I sat straighter on the stool and let my head go back against the wall. He knew what I was doing, but it was all right because I had to keep my eyes open, so he'd know if I dozed off again. With my head back, the light was fierce, a burning disc that wavered at the rim, as if I were staring into the sun; but at the same time I could slip into a kind of half-sleep, somewhere between the alpha and theta waves, without losing too much awareness. They'd let me take off my jacket, and I was sitting with my arms resting on my thighs, with the sweat trickling down to the elbows: I was soaked with it, because of the lamp's heat and the stress going on in the organism. My head was a ball floating in the sea of light, drifting and bobbing, with the images going on inside it.

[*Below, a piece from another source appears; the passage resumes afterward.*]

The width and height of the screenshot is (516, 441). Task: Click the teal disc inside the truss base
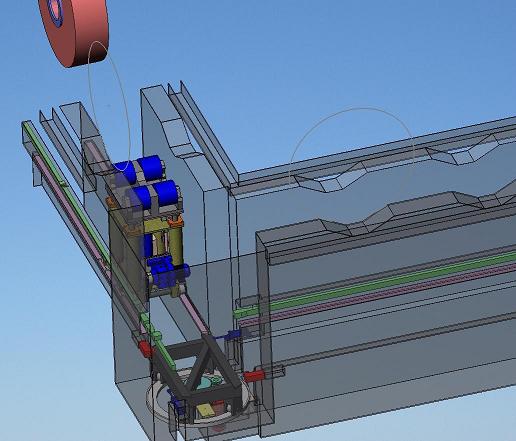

His name is Schrenk. That threw me, yes. Threw me completely. So they hadn't got him. So where was he? I think it was okay, the way I reacted, I mean by not reacting. Shook my head, don't know him. But threw me, really. Bracken ought to know. Vader, old boy, mind if I use your blower?

No idea of what time now, day, night, anything. Maybe night now, it seemed worse, diurnal rhythms very slow, cortical vigilance down, way down, down -

'Wake up! Wake up!'

Shouting in the glare.

`Sorry. Wake now.'

Reticular formation lagging, yes, the process thoroughly understood, tell you everything you need to know at Norfolk, bloody place, wish I, was wish I, was there. Dogs barking somewhere, hate those bloody things. I'd begun hearing them same time when I'd seen the fish swimming in the light, all colours of rainbow, swimming round and round and round and -

'Wake up! Wake up!'

Oh shit.

I straightened up again and felt for the wall with the back of my head and then took it off again because I had to do some thinking. I was leaving it late now. I knew they'd got me. They were going to trot me along to Vader again and I wouldn't be able to take any more, I'd just go to sleep and they'd keep on waking me up and finally they'd bring on the clowns and I'd start talking without even knowing what I was doing, blow London, no go.

Capsule.

But that was down the drain so I'd have to do it the other way, bite through the median cubital artery and wait sixty seconds, finis, Lorenz had done it in Chile when the terror squads had strung him upside down from a swing in a children's playground, he didn't want to play any more, messy but then he wasn't going to have to clear it up, finito. One little problem though: they never left me alone. Even when I asked for the lav they stood there with the door open in case I shoved my head in. Never left me alone. Watching me now, man up there with his eyes in the hole behind the hot bright light, bastards, lea' me alone, lea' me alone you bastards, all I want is sixty seconds, bite and then spurt, spurt, spurt and London safe.